How to Interview Company Leaders to Create Marketing Content
By Aaron Joslow
My uncle told me as a kid "that a good idea isn't worth a dime." Good ideas would only grow his publishing company if somebody did something with one.
Your company leaders have millions of dollars of good ideas, stories, and information in their heads that prospective clients would love to read. To cash in, you need to start by interviewing your leaders.
How do you do that? How do you gather information from leaders who are too busy to craft their own content or need the expertise of writers and editors to shape what they know into publishable material?
Here are some key actions for interviewing leaders to create content for your company's marketing campaigns.
Start Big—Zoom In
In most cases, it helps to prepare. Bullet what you want the content piece to leave the readers knowing, the elements the story must capture, and the goal of the marketing campaign itself. All this will help you to create a mental map of the piece before you conduct the interview.
You can then envision the beginning, middle, and end sections. With a case study, there is usually the situation—big picture and tactical—the challenge, the actions, and the results. Articles tend to address a problem and launch into a how-to before concluding. And white papers and presentations often begin with a big-picture concept, and then break it down into stages and their parts, before recapping everything.
Going into an interview have some open-ended questions at hand to flush out each section. Some questions or requests might be:
- Beginning—Tell me about the problem you were facing. What was the day-to-day business reality before the project began? How did this problem become a priority?
- Middle—What objective(s) did you set when you took this project on? Distinguish for me and tell me about the important elements of this campaign. Paint a picture for me of the end result you wanted to accomplish. What unexpected challenges did you face and how were they addressed? Tell me a story or describe a moment or action that captured the essence of what happened.
- End—Why do you consider the end result a success?

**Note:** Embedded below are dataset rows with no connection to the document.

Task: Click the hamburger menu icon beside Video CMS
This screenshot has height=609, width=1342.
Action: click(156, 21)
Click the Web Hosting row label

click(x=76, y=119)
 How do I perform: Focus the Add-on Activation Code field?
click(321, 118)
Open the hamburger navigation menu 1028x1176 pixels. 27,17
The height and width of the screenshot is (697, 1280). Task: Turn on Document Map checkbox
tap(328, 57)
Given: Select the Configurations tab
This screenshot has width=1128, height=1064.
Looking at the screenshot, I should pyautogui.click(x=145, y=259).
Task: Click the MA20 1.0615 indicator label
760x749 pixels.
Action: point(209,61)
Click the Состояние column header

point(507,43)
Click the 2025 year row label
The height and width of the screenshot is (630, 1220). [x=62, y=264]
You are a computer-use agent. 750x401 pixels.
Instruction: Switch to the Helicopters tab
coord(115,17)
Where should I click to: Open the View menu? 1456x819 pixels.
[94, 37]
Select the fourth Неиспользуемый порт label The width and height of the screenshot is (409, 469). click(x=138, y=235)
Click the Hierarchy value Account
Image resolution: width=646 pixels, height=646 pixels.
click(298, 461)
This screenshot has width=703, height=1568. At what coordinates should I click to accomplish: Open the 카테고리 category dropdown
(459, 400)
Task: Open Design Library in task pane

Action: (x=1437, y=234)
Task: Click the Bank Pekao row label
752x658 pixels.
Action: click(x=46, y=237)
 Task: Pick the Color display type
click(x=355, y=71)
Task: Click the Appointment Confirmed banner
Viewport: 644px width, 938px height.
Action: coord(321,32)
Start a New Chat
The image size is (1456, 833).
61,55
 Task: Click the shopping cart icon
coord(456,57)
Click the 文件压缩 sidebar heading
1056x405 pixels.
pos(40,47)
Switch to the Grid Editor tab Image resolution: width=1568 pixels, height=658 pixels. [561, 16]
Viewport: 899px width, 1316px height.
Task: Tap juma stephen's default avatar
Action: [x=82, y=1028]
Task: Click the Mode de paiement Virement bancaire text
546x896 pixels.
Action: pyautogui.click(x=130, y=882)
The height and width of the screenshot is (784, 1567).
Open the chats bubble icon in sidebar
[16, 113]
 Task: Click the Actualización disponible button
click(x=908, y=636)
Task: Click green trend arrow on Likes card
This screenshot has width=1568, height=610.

What has the successful completion of this campaign enabled you to do? What lessons did you learn and how have you applied them going forward? What specific metrics did you hit or surpass?
As a non-expert (or a not-as-expert-as-the-expert) conducting the interview, it is important to let the interviewee provide the details. Your job is to create a framework for the information and to ask open-ended questions that give the expert room to share what there is to share.
In general, keep to a small number of predetermined questions during the interview because it is usually only once the expert speaks that you discover what is truly important.
Factual Listening vs. Emotional Listening
One specific listening skill made a big difference for me in the business world. The concept is simple: You can listen for facts and you can listen for emotions.
To demonstrate this, a mediation training program led an exercise. Someone would talk for five minutes about growing up. Two people would listen.
One person would listen for the facts: During what years did they grow up in different locations? What were the names of their best friends, family members, schools, favorite hangout spots, etc? The second person would listen and look for emotions: When did the speaker express excitement or passion? What words were spoken louder or softer? At what points did the speaker linger, smile or frown?
After five minutes, each listener recapped what they heard. The two listeners heard entirely different conversations. For instance, the emotional listener would recount the scene where the speaker discovered their favorite ice cream flavor while the factual listener would recount the year of their high school graduation, birth date, and population of their hometown.
When you interview a thought leader, listen through both emotional and factual filters. While challenging, it leads to more interesting, more engaging, more thorough content pieces.
If the content piece is about a marketing project, the factual listening will provide you with key metrics, the elements of a campaign, and the business objectives. The emotional listening will provide you with any "Aha" moments the consultant provided and with any details that the client was excited by.
Documenting Your Interview
Worrying about capturing every word of an interview will not work. It diminishes your listening and the interviewee will respond by being less patient and forthcoming.
Plan to record and transcribe your conversations. You can use an iPhone, an app like Call Burner to record a Skype conversation, or something like recordmycalls.com to capture a phone conversation. Then have someone type up the interview.
With a transcript, you can read through the conversation, dissect it and organize it into sections, and start to envision an outline for the content piece. As a bonus, you will likely have all the exact quotes you need, too.
Make Sure You Get It
Jargon and terminology are the enemies of clear writing. Many experts will drop a term without defining what it means. If they are an expert in surveys, they will mention survey intelligence, psychographics, and attribute questions; and if they are experts in "collaboration technology" they will mention collaboration technology and similar terms without explaining what it means…unless you ask.
The world of consulting, IT, law, accounting, marketing, executive education and the like is filled with smart people. Interviewers often have the concern of appearing stupid or looking bad. Let go of that concern and feel free to tell an expert once, twice, or even three times that you do not understand a concept, term, or detail. They will appreciate your earnestness and curiosity and you will have the understanding you need to write clearly.
Creating marketing content can bring in a lot of business for your organization. Be sure that when you write it, you can write clearly. My uncle and any other publisher would agree that fuzzy, poorly-written ideas aren't worth a dime, but clear, well-written ones grow businesses.